(Data records)

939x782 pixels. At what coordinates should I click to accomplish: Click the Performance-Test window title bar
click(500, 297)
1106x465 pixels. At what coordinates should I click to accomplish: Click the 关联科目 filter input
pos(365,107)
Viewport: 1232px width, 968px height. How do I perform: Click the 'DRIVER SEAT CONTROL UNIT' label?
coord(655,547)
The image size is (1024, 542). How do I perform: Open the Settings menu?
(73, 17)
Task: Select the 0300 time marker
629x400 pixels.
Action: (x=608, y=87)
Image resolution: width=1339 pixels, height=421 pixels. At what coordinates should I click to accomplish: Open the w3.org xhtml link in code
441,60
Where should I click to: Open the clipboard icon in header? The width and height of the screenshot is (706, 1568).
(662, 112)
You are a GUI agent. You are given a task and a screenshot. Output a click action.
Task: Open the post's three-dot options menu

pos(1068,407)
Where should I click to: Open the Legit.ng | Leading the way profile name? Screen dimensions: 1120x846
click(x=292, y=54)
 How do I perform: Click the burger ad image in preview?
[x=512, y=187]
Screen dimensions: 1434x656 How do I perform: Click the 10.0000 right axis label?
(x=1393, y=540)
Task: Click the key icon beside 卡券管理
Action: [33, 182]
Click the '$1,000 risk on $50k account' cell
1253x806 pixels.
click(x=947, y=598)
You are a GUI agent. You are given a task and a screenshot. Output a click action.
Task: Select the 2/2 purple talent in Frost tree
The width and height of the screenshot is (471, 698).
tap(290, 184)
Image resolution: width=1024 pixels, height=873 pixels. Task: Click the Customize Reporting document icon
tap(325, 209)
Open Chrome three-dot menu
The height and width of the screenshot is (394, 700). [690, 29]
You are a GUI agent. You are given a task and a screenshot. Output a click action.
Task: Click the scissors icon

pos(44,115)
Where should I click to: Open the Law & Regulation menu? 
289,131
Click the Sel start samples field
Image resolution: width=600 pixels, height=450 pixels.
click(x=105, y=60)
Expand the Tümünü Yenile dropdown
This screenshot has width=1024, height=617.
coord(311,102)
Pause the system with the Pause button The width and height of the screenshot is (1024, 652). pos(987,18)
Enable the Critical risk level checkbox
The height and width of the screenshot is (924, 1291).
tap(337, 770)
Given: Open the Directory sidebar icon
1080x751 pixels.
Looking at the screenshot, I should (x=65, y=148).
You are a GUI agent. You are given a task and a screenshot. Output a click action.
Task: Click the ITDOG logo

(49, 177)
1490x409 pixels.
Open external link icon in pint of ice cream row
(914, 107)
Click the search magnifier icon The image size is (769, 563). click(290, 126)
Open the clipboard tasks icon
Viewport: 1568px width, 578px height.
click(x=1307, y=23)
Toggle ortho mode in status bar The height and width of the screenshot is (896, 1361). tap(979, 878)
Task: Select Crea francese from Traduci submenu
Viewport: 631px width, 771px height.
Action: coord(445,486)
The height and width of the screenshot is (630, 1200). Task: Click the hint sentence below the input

(End Data records)

» **Task item**
An exact copy of all the entries is what's needed; write it out.

» **Reply to the exercise**
939x782 pixels. At what coordinates should I click to accomplish: Click the Performance-Test window title bar
click(500, 297)
1106x465 pixels. At what coordinates should I click to accomplish: Click the 关联科目 filter input
pos(365,107)
Viewport: 1232px width, 968px height. How do I perform: Click the 'DRIVER SEAT CONTROL UNIT' label?
coord(655,547)
The image size is (1024, 542). How do I perform: Open the Settings menu?
(73, 17)
Task: Select the 0300 time marker
629x400 pixels.
Action: (x=608, y=87)
Image resolution: width=1339 pixels, height=421 pixels. At what coordinates should I click to accomplish: Open the w3.org xhtml link in code
441,60
Where should I click to: Open the clipboard icon in header? The width and height of the screenshot is (706, 1568).
(662, 112)
You are a GUI agent. You are given a task and a screenshot. Output a click action.
Task: Open the post's three-dot options menu

pos(1068,407)
Where should I click to: Open the Legit.ng | Leading the way profile name? Screen dimensions: 1120x846
click(x=292, y=54)
 How do I perform: Click the burger ad image in preview?
[x=512, y=187]
Screen dimensions: 1434x656 How do I perform: Click the 10.0000 right axis label?
(x=1393, y=540)
Task: Click the key icon beside 卡券管理
Action: [33, 182]
Click the '$1,000 risk on $50k account' cell
1253x806 pixels.
click(x=947, y=598)
You are a GUI agent. You are given a task and a screenshot. Output a click action.
Task: Select the 2/2 purple talent in Frost tree
The width and height of the screenshot is (471, 698).
tap(290, 184)
Image resolution: width=1024 pixels, height=873 pixels. Task: Click the Customize Reporting document icon
tap(325, 209)
Open Chrome three-dot menu
The height and width of the screenshot is (394, 700). [690, 29]
You are a GUI agent. You are given a task and a screenshot. Output a click action.
Task: Click the scissors icon

pos(44,115)
Where should I click to: Open the Law & Regulation menu? 
289,131
Click the Sel start samples field
Image resolution: width=600 pixels, height=450 pixels.
click(x=105, y=60)
Expand the Tümünü Yenile dropdown
This screenshot has width=1024, height=617.
coord(311,102)
Pause the system with the Pause button The width and height of the screenshot is (1024, 652). pos(987,18)
Enable the Critical risk level checkbox
The height and width of the screenshot is (924, 1291).
tap(337, 770)
Given: Open the Directory sidebar icon
1080x751 pixels.
Looking at the screenshot, I should (x=65, y=148).
You are a GUI agent. You are given a task and a screenshot. Output a click action.
Task: Click the ITDOG logo

(49, 177)
1490x409 pixels.
Open external link icon in pint of ice cream row
(914, 107)
Click the search magnifier icon The image size is (769, 563). click(290, 126)
Open the clipboard tasks icon
Viewport: 1568px width, 578px height.
click(x=1307, y=23)
Toggle ortho mode in status bar The height and width of the screenshot is (896, 1361). tap(979, 878)
Task: Select Crea francese from Traduci submenu
Viewport: 631px width, 771px height.
Action: coord(445,486)
The height and width of the screenshot is (630, 1200). Task: Click the hint sentence below the input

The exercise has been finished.